◆ WHAT YOU HAVE TO DO
Transcribe the stretch of items from the very beginning through the line containing "answer: 18.15 is", leaving out the pictures.

==========

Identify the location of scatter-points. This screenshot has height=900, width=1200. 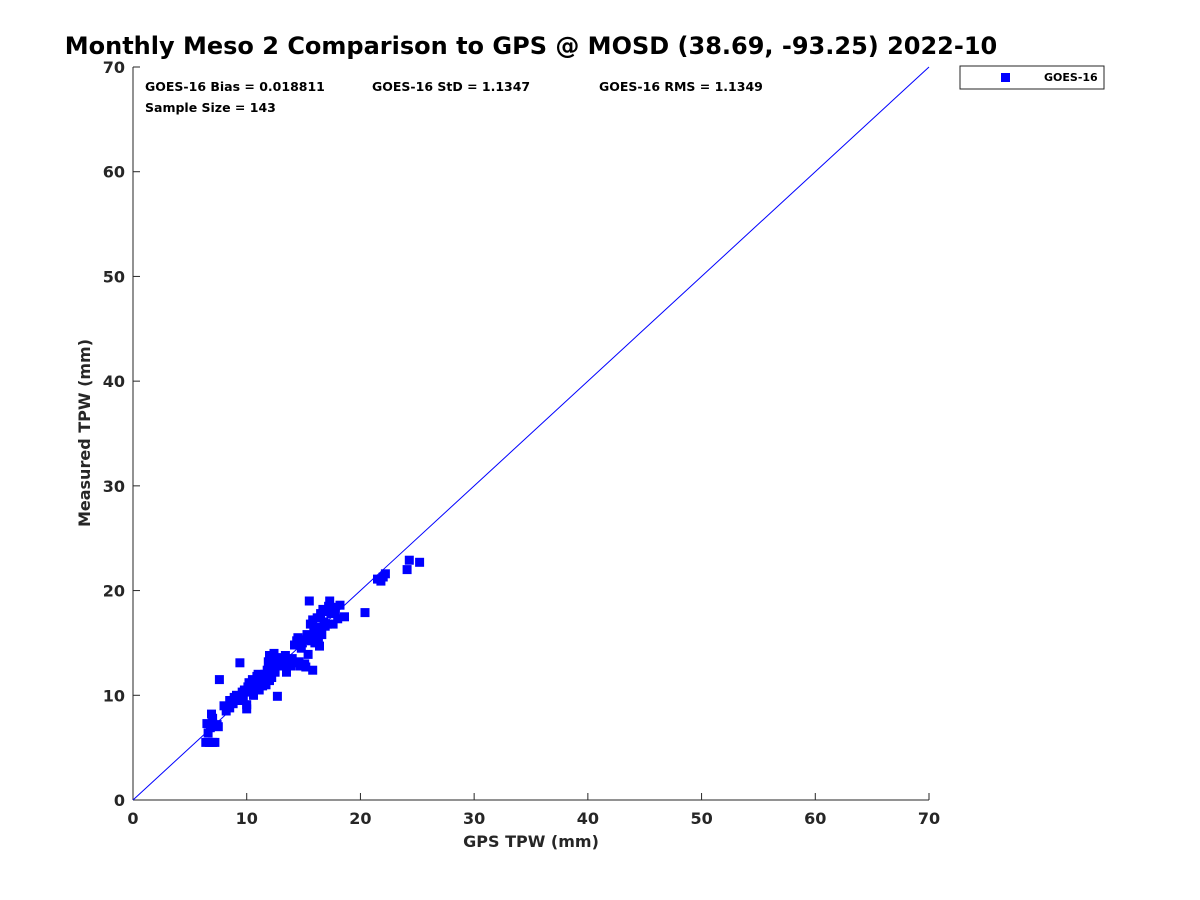
(313, 651).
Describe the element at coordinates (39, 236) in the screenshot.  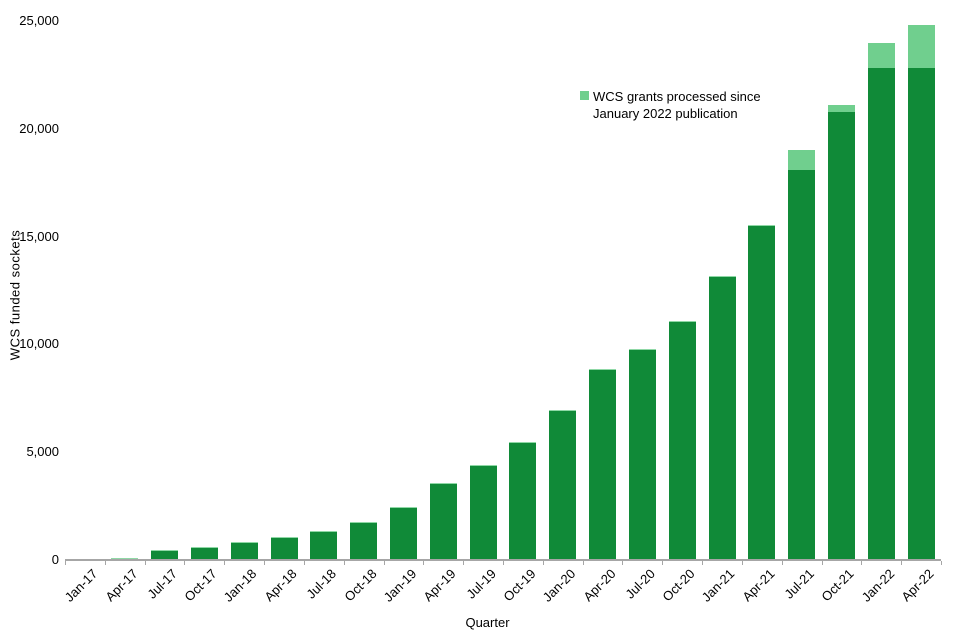
I see `y-tick-label: 15,000` at that location.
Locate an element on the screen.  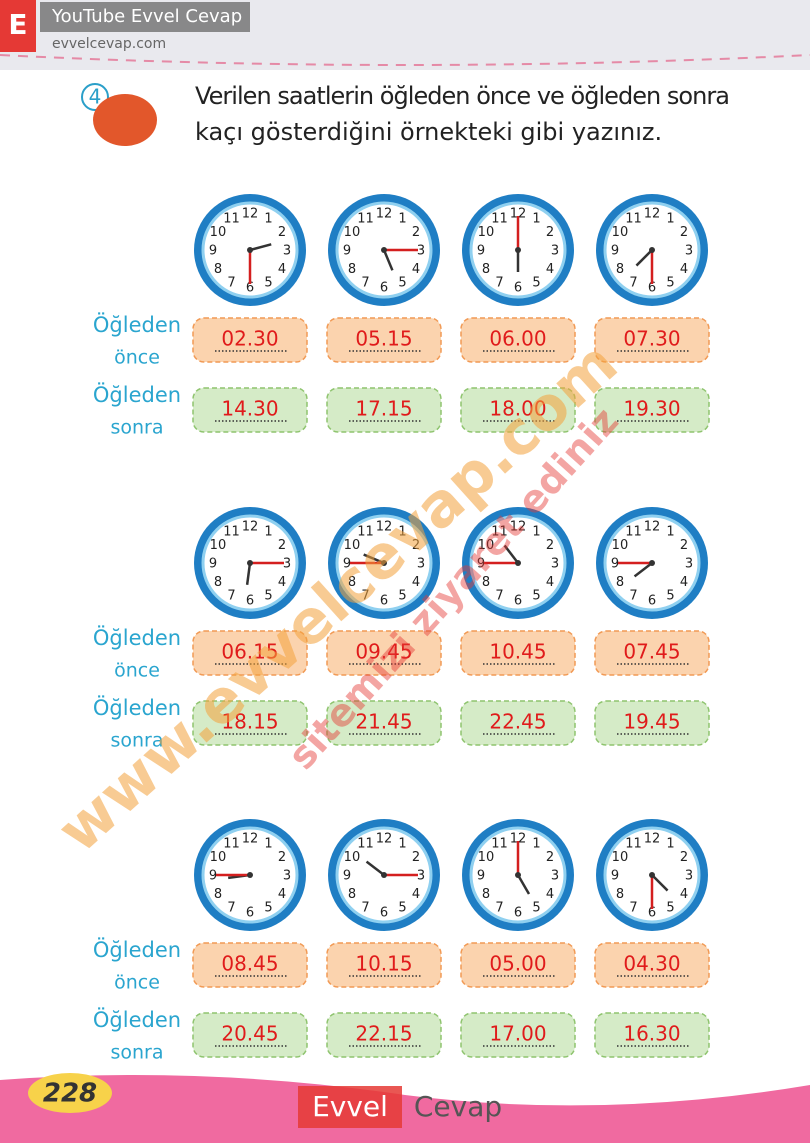
answer: 18.15 is located at coordinates (250, 722).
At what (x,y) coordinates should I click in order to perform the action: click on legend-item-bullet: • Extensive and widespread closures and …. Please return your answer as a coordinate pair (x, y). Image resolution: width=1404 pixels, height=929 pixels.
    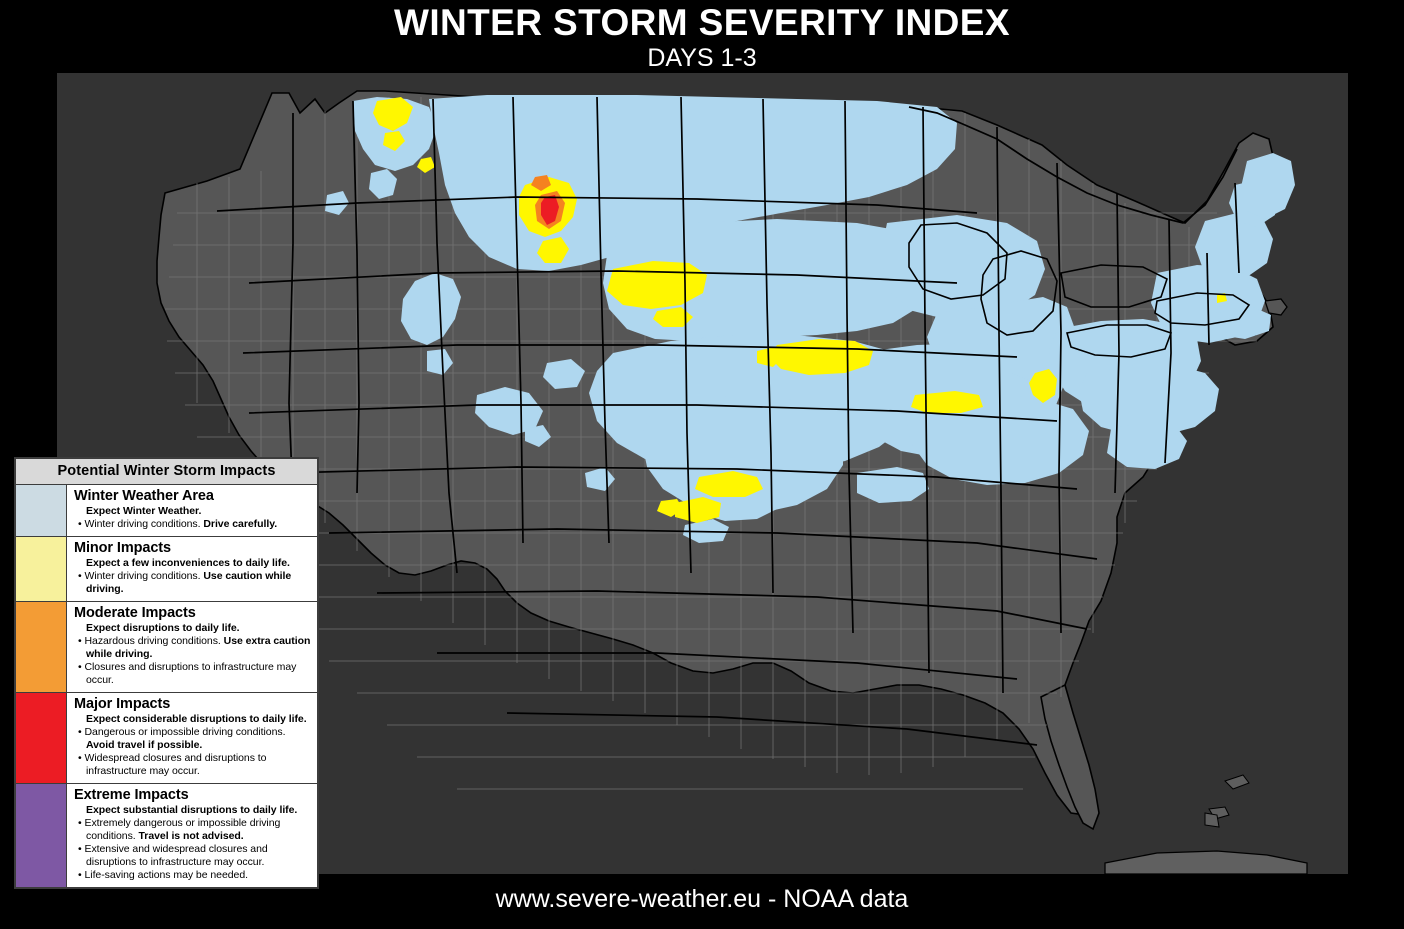
    Looking at the image, I should click on (193, 856).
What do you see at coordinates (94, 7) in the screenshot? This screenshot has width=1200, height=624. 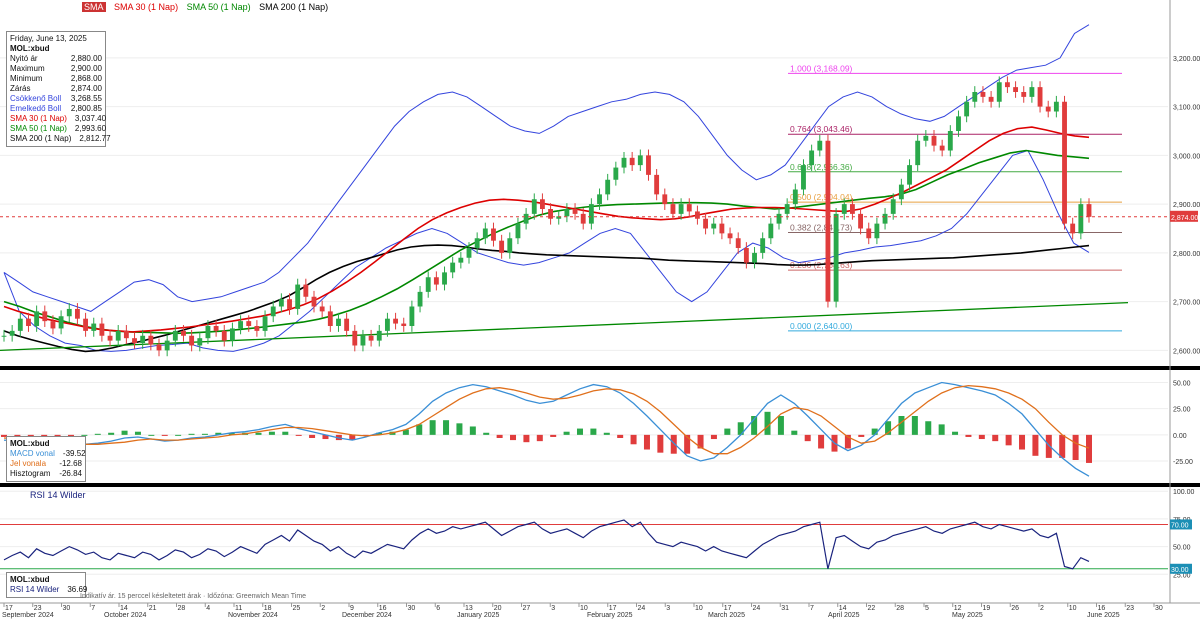 I see `symbol-badge: SMA` at bounding box center [94, 7].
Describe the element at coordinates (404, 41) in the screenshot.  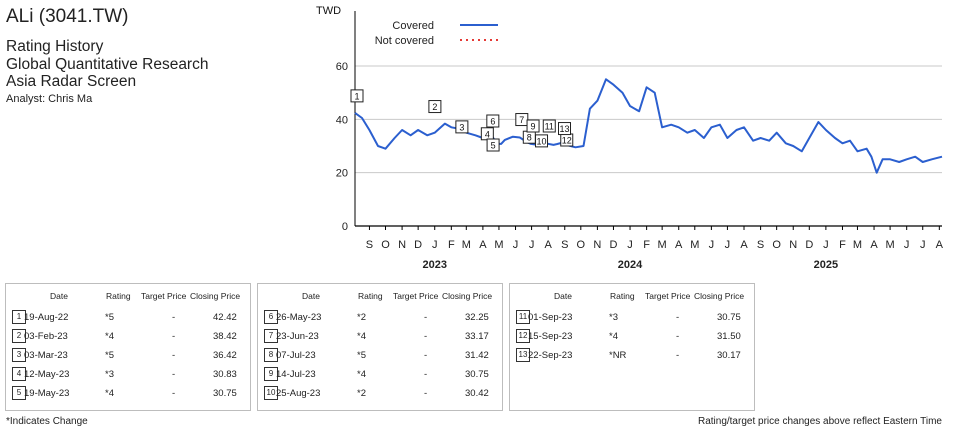
I see `legend-label: Not covered` at that location.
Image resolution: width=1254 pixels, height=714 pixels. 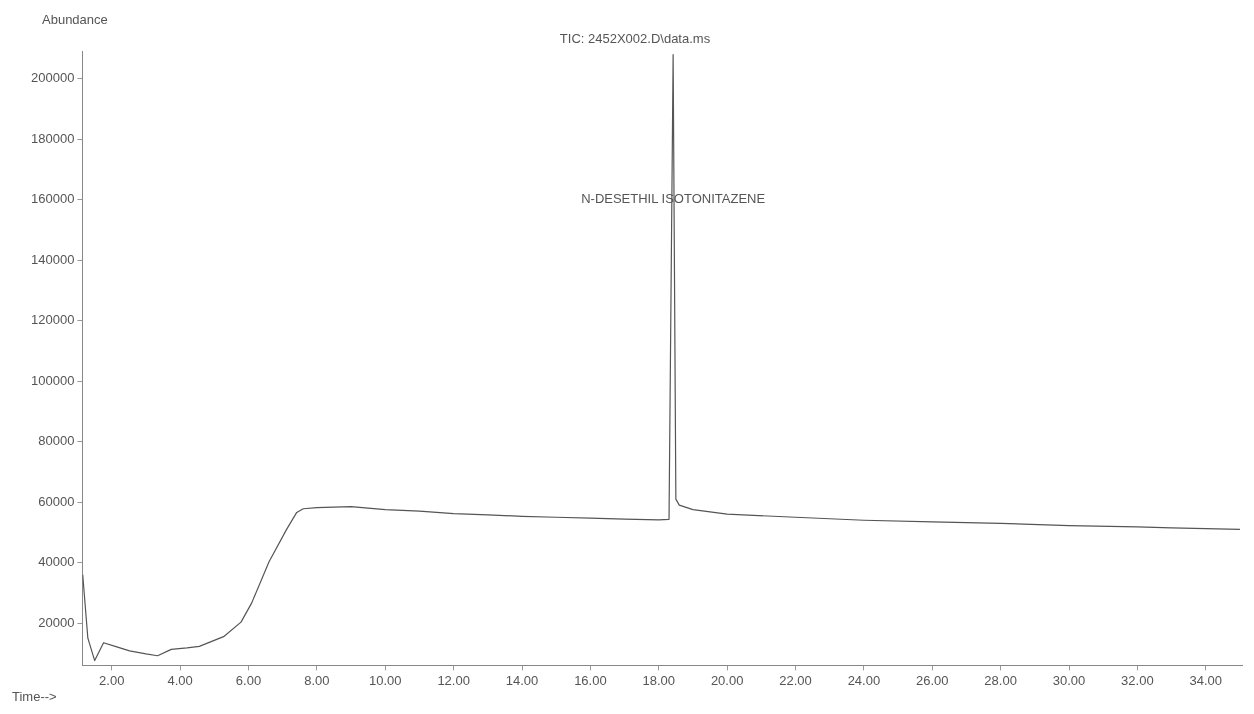 I want to click on x-tick-label: 34.00, so click(x=1206, y=680).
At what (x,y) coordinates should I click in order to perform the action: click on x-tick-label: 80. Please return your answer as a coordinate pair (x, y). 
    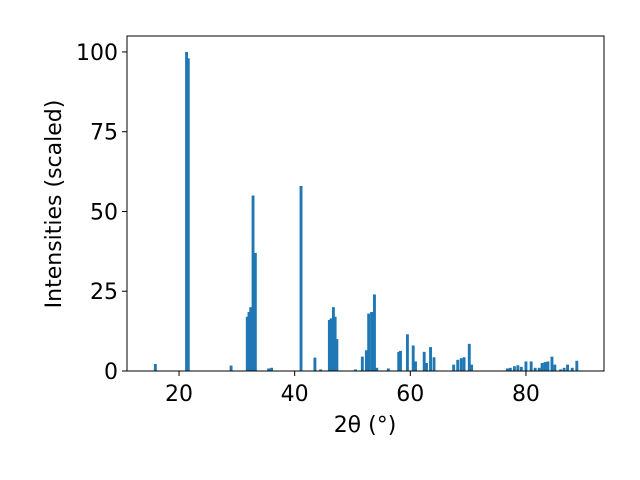
    Looking at the image, I should click on (526, 394).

==========

◆ EXERCISE ANSWER
Identify the location of scatter-points. This screenshot has height=900, width=1200. 
(313, 651).
Describe the element at coordinates (39, 236) in the screenshot.  
I see `y-tick-label: 15,000` at that location.
Locate an element on the screen.  
answer: 18.15 is located at coordinates (250, 722).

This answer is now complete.